Death of a Giant 3 – How old are our trees?

When I look at our big remnant eucalypts I have often wondered how old they are. For many of them, they could be anywhere from one hundred to five hundred years old.

Some types of trees I know to be much younger, particularly the ones I planted myself, or were planted by someone I know within the last fifty years. That includes the Peppermint Gums (eucalyptus Nicholi) in our lawn that were planted by my brother’s Irish girlfriend in 1985.

Then, right beside that one is a remnant Blakely’s Red Gum (eucalyptus blakelyi) which still looks very much like it did in 1980, although in the last few wet years it began to tilt to one side dangerously. Mum hated it, calling it “the birch broom in a fit”, but we managed to persuade her not to chop it down. It’s gone through healthier and sicklier stages over the decades. I suspect it’s on the old end of the spectrum.

There’s another tree in the garden that looks old, and has rings driven into it for tying up your horses when you come to visit, which are well embedded in the surface, suggesting age.

Work task 1 —
Could you write out the passage on tree ages from "When I look" to "of the spectrum.", substituting "surviving" for "remnant"?
Work task 2 —
Would you carry on the passage on tree ages from where it stops?

Supplied data —
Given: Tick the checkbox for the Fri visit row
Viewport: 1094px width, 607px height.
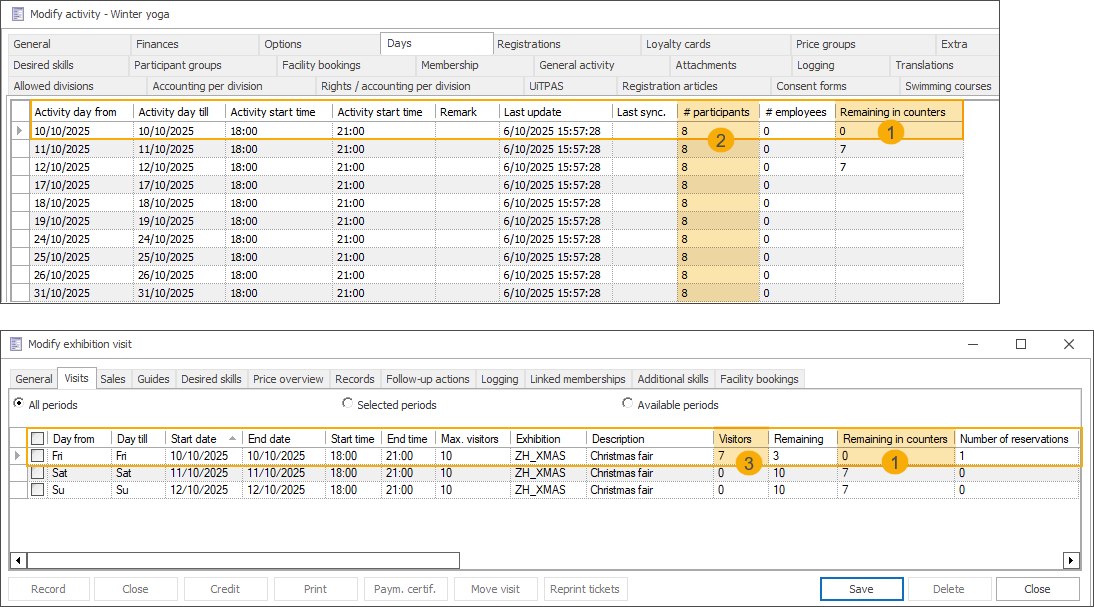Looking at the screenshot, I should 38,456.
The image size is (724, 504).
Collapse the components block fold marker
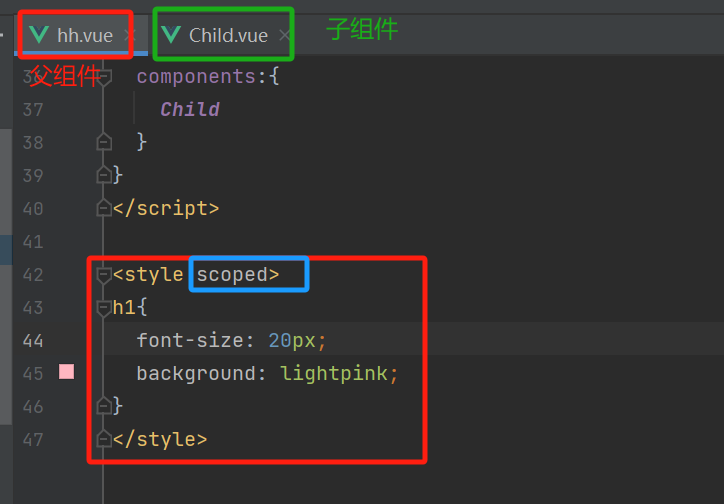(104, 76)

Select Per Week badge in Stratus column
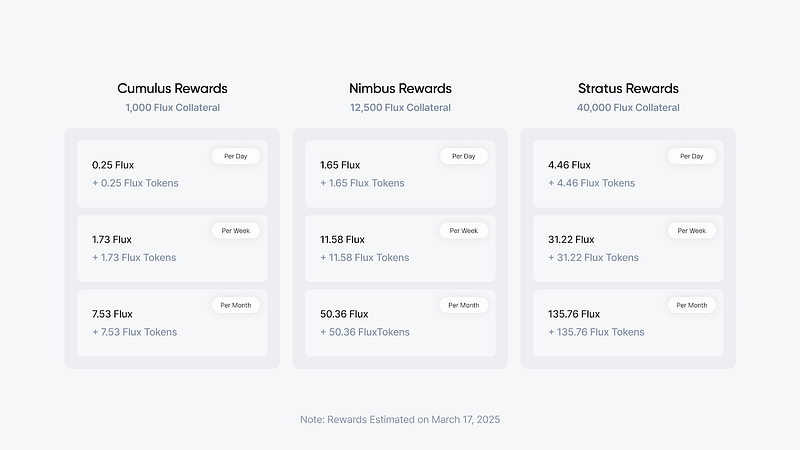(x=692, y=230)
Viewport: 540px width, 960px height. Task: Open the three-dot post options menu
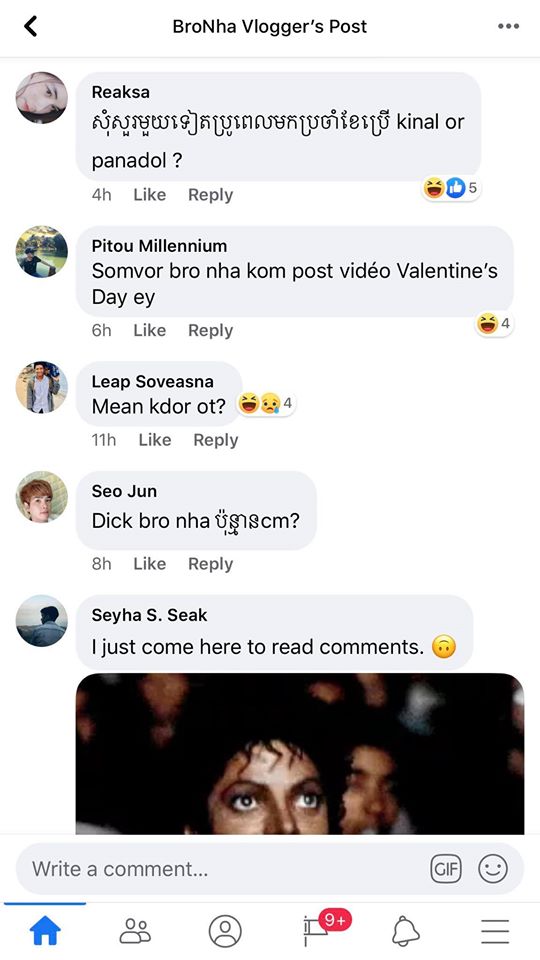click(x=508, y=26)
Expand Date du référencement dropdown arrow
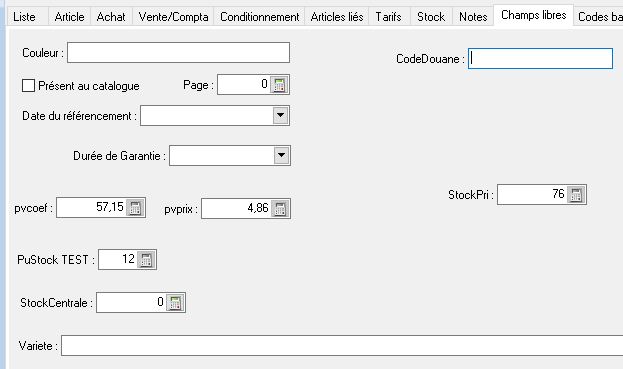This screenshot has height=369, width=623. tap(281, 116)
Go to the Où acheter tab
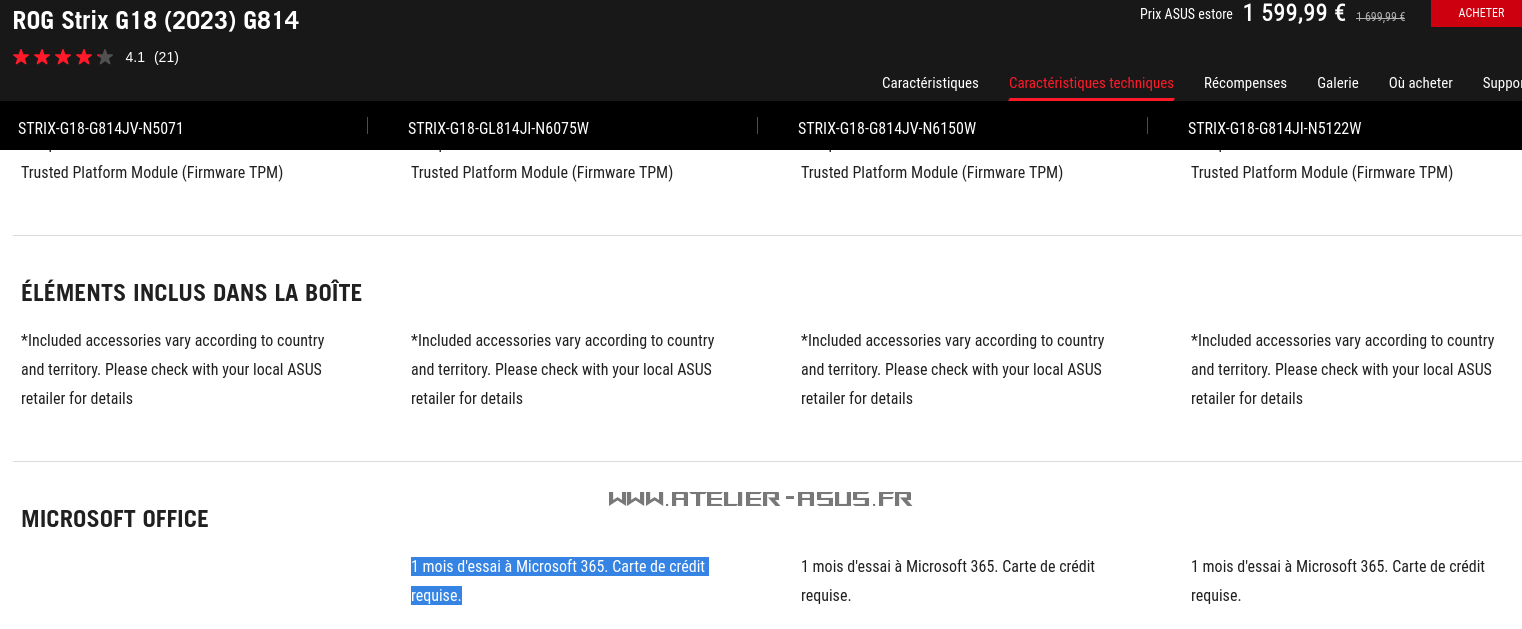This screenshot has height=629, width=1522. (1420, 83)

...

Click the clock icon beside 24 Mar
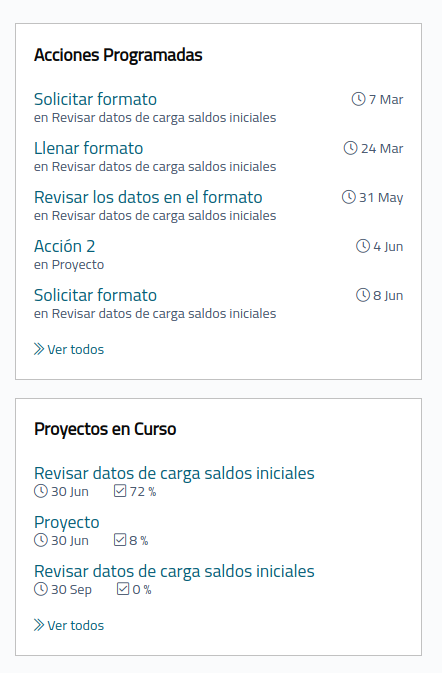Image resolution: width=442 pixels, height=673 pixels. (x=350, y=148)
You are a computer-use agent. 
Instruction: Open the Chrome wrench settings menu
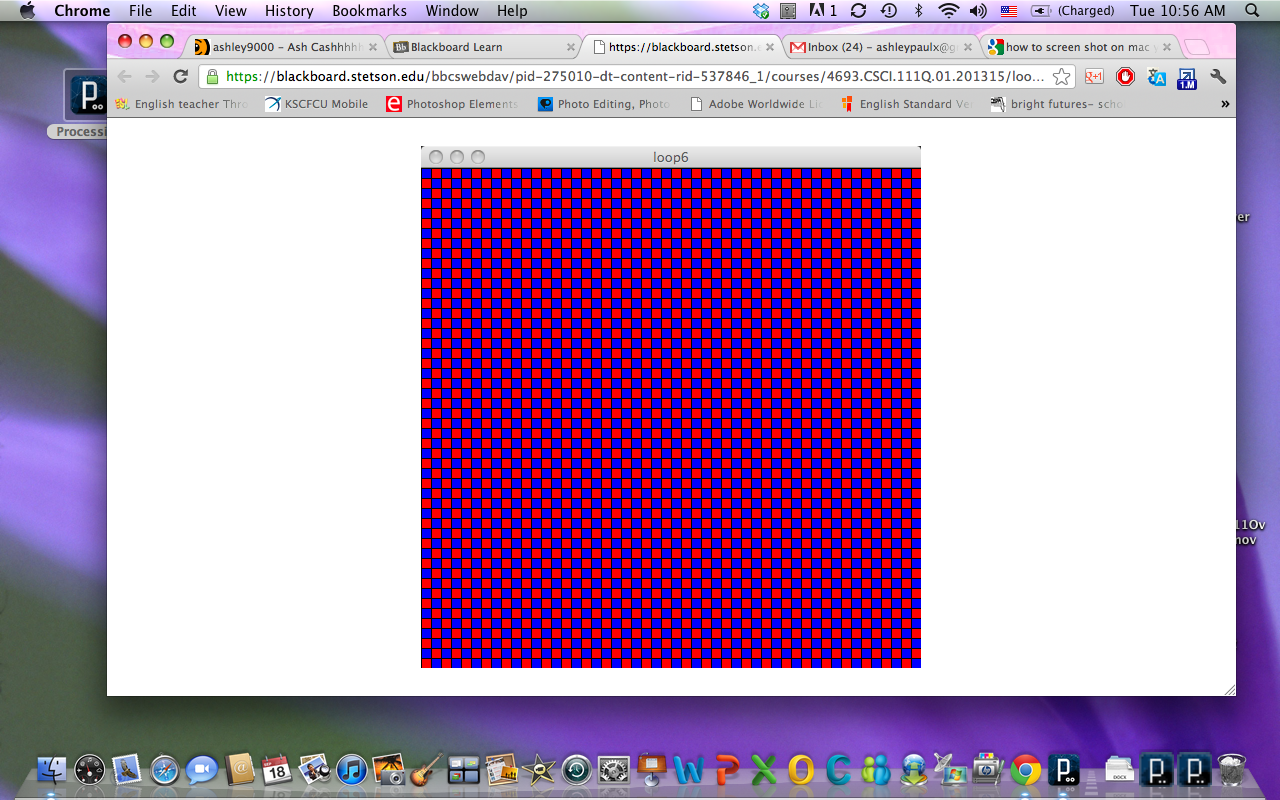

Answer section 1 —
When I look at our big surviving eucalypts I have often wondered how old they are. For many of them, they could be anywhere from one hundred to five hundred years old.

Some types of trees I know to be much younger, particularly the ones I planted myself, or were planted by someone I know within the last fifty years. That includes the Peppermint Gums (eucalyptus Nicholi) in our lawn that were planted by my brother’s Irish girlfriend in 1985.

Then, right beside that one is a surviving Blakely’s Red Gum (eucalyptus blakelyi) which still looks very much like it did in 1980, although in the last few wet years it began to tilt to one side dangerously. Mum hated it, calling it “the birch broom in a fit”, but we managed to persuade her not to chop it down. It’s gone through healthier and sicklier stages over the decades. I suspect it’s on the old end of the spectrum.

Answer section 2 —
But it’s actually not a local Blakelyi or part of our local endangered Grassy Woodland species. It’s been identified as a Forest Red Gum (eucalyptus tereticornus), which is taller and not recorded in our area. It has put on some more height since Mum and Dad bought Esdale in 1979, which suggests it could possibly be younger than it looks, but anyway probably at least a hundred years old.

The red box that crashed down in a storm in 2017 was old and had the shrunken crown of a stressed eucalypt. We’ve been storing and making furniture out of the timber, but although we had some circular pieces of the trunk (“biscuits”), we had no clear idea of how old it was.

Eucalypts, alive or dead, are not as easy to date as just counting the rings. That’s a technique that works well for northern hemisphere pine trees. Eucalypts may not make any rings at all if the year is unfavourable. They may have been damaged, either by a falling branch tearing away the bark, or by deliberate scarring by local Indigenous people. The ones along the river often have scars from flood damage, and the ones along the highway from car crashes.

When we tried to count the rings we could see, it looked like about a hundred and fifty. That seems low.

Finally, I had the idea of contacting Matthew Brookhouse at the Australian National University, which is local for us. He is doing a study that includes finding ways to efficiently tell the age of woodland eucalypt trees on the Tablelands of New South Wales. For example, they are measuring their diameter at one meter above ground level.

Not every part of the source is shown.